Using PowerAutomate to OCR an Image
This example takes you through extracting text from an image (.png
) file and updating the extracted text to an MS SharePoint library in a custom column created for this purpose.
1. Creating a New Flow
Create a new flow and use the When a file is created (properties only) SharePoint Online trigger. Fill out the URL for the site collection and select the relevant SharePoint Site Address, Library Name, and Folder from the dropdown menu.
2: Getting the File Content
Insert MS SharePoint's Get file content action and fill it out as shown in the screenshot displayed below. Substitute the Site Address field with a suitable value and the File Identifier field with the output value of the When a file is created (properties only) action.
3. Extracting Text Using OCR
Insert Muhimbi's Extract text using OCR action and fill it out as shown in the screenshot below.
- Source file name — Name of the source file, including the extension.
- Source file content — Content of the file to OCR. Select Body, which is the output value of the Get file content action.
- Language — Select the language of the file. This example uses English.

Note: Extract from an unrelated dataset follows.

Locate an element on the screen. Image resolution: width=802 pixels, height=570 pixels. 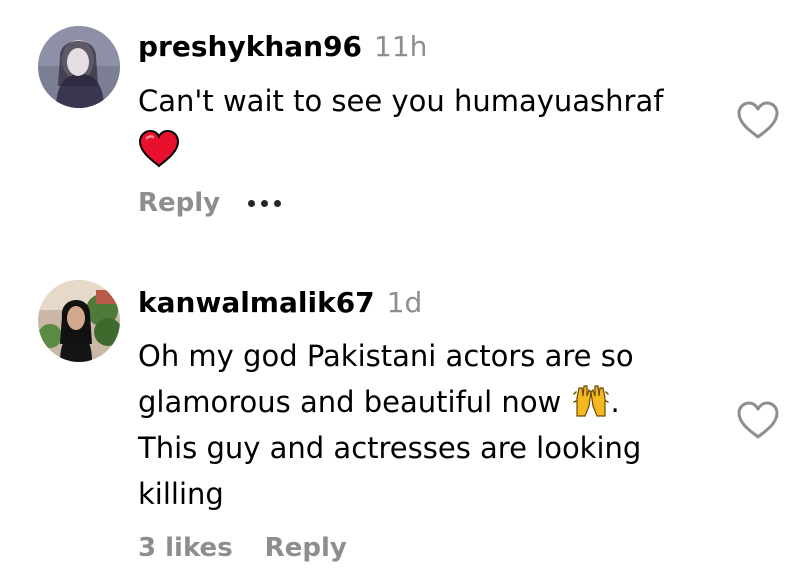
raising-hands-emoji-icon is located at coordinates (590, 401).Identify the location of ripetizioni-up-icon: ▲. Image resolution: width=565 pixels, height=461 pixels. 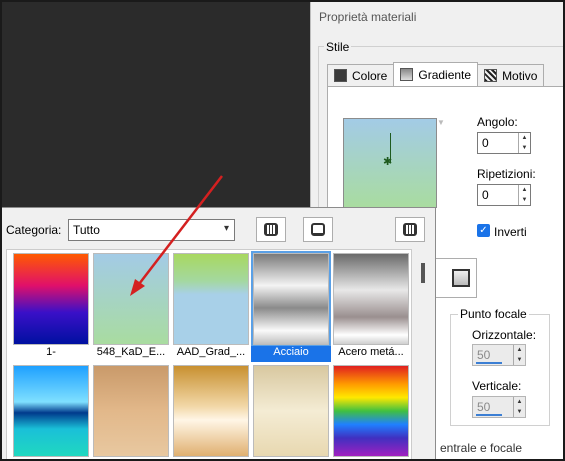
(524, 190).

- X Coordinate — Select the X coordinate (in pts, 1/72 of an inch) to be OCRed. This example uses 150.
- Y Coordinate — Select the Y coordinate (in pts, 1/72 of an inch) to be OCRed. This example uses 368.

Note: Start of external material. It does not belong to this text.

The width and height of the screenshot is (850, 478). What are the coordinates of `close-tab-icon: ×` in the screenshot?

- Width — Select the width (in pts, 1/72 of an inch) to be OCRed. This example uses 92.
- Height — Select the height (in pts, 1/72 of an inch) to be OCRed. This example uses 80.
- Page number — Page number to be OCRed. Leave this blank to OCR all pages or for images.
4. Updating File Properties
Insert an MS SharePoint Update file properties action and fill it out as per the screenshot displayed below. This will update the OCRed text back to the column in the library for the item specified by the item ID.
- Site Address — Select the site address of the MS SharePoint library to which the OCRed content needs to be updated.
- Library Name — Select the MS SharePoint library to which the OCRed content needs to be updated.
- Id — This is the unique identifier of the item to be updated. In this case, select ID, which is the output of the When a file is created (properties only) action.
- Item — This is the column name of the library to which data has to be updated. In this example, convertedtext is the name of the column, and the field says Out text, which is the output of the Extract text using OCR action. You can update the value based on whatever your column is named in your scenario.
5. Publishing the Workflow
Publish the workflow and upload a .png
file in the specified document library. After a few seconds, the flow will trigger and the OCRed content will be updated to the convertedtext column in your MS SharePoint library.